Oddur Sigurdsson is the glaciologist at the Icelandic Meteorological Office who pronounced Okjokull’s death in 2014.
He has been taking photographs of the country’s glaciers for the past 50 years, and noticed in 2003 that snow was melting before it could accumulate on Okjokull.
“Eventually I thought it was so low that I wanted to go up there and check myself. I did that in 2014,” he said. “The glacier was not moving – it was not thick enough to stay alive. We call that dead ice.”
The glaciologist explains that when enough ice builds up, the pressure forces the whole mass to move.
“That’s where the limit is between a glacier and not a glacier,” he says. “It needs to be 40 to 50 metres thick to reach that pressure limit.”
An Icelandic broadcaster accompanied Mr Sigurdsson to the glacier in 2014 to report the death of Okjokull. But the glaciologist says it “did not stir up very much attention”.
“I was a little surprised because this glacier was visible from densely inhabited areas and a good part of the Icelandic ring road,” he said. “It was also known to most kids because of its peculiar name and place on maps.”
Enter anthropologists Cymene Howe and Dominic Boyer. The two professors from Rice University in Texas made a documentary about the loss of the glacier called Not Ok in 2018, and came up with the idea of a memorial during filming.
“Here was this really important story about this glacier that tells us something about the catastrophic changes we’re seeing all around glacial basins everywhere on the planet and yet the story wasn’t very well known,” Dr Howe told the BBC. “So part of the reason we wanted to make the movie was to get some more visibility for the phenomenon. And the plaque kind of followed in those footsteps.”

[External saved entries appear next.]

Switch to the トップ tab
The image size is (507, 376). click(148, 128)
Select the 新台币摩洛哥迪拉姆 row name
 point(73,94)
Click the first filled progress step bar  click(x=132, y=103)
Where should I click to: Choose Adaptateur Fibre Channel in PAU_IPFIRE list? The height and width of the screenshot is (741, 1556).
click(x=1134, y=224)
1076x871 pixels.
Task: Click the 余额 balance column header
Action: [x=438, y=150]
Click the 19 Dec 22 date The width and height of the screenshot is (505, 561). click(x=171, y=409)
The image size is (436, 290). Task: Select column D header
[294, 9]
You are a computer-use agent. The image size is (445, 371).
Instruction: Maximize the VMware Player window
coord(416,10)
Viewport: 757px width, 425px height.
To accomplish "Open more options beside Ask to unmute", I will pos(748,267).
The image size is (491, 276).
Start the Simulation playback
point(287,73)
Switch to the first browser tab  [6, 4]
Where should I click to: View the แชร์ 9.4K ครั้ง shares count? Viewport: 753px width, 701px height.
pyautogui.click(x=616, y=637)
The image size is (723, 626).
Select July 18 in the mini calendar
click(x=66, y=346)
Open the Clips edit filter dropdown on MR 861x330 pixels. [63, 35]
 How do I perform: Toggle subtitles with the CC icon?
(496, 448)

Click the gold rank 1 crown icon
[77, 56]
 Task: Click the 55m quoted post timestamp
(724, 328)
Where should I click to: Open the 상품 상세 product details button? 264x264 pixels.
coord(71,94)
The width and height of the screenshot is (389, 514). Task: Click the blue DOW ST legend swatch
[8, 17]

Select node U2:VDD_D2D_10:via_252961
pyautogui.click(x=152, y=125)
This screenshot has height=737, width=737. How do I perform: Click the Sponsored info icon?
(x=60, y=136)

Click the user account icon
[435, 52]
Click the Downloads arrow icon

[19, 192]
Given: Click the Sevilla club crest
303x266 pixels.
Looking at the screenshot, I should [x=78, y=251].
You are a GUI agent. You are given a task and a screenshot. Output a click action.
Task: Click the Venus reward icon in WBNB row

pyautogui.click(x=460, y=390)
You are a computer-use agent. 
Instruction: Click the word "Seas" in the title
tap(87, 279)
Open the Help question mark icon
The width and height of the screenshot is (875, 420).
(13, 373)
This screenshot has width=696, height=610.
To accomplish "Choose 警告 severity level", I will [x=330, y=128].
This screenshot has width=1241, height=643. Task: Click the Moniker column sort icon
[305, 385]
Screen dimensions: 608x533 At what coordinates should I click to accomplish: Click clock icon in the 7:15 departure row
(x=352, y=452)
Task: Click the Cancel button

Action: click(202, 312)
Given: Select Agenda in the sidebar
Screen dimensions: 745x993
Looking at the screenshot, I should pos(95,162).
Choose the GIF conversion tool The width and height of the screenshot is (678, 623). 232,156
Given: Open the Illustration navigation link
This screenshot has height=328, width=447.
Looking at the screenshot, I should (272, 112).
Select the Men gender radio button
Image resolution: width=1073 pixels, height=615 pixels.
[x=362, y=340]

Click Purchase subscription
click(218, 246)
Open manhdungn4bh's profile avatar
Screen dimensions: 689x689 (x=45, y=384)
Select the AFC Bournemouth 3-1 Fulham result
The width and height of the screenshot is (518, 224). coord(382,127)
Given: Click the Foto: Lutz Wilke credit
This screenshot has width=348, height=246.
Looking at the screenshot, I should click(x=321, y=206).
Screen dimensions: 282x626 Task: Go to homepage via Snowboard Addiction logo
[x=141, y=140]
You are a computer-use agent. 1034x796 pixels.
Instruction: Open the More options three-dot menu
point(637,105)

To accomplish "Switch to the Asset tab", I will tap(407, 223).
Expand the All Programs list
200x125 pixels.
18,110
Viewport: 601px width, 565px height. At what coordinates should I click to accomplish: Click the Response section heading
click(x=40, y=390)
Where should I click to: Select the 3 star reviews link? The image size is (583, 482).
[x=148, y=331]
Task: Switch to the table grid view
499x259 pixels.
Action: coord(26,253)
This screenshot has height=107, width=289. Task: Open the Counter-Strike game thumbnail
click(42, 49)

“People felt this was a real loss, and that it deserved some kind of memorial,” Dr Boyer said. “Plaques recognise things that humans have done, accomplishments, great events. The passing of a glacier is also a human accomplishment – if a very dubious one – in that it is anthropogenic climate change that drove this glacier to melt.
“It’s not the first glacier in the world to melt – there have been many others, certainly many smaller glacial masses – but now that glaciers the size of Ok are beginning to disappear, it won’t be long before the big glaciers, the ones whose names are well recognised, will come under threat.”
Glaciers have great cultural significance in Iceland and beyond. Snaefellsjokull, a glacier-capped volcano in the west of the country, is where characters in Jules Verne’s science fiction novel Journey to the Centre of the Earth found a passage to the core of the planet. That glacier is now also receding.
“My generation had to learn by heart the names of the most significant mountains, moors, fjords,” Mr Magnason explained. “So culturally it’s also referring back to childhood textbooks.
“The world that we learned how it was, learned by heart as some kind of eternal fact, is not a fact any more.”
Mr Sigurdsson made an inventory of Icelandic glaciers in the year 2000, finding there were just over 300 scattered across the island. By 2017, 56 of the smaller glaciers had disappeared.
“150 years ago no Icelander would have bothered the least to see all the glaciers disappear,” he said, as they advanced over farmlands and flooded whole areas with melt waters and streams. “But since then, while the glaciers were retreating, they are looked at as a beautiful thing, which they definitely are.
“The oldest Icelandic glaciers contain the entire history of the Icelandic nation,” he added. “We need to retrieve that history before they disappear.”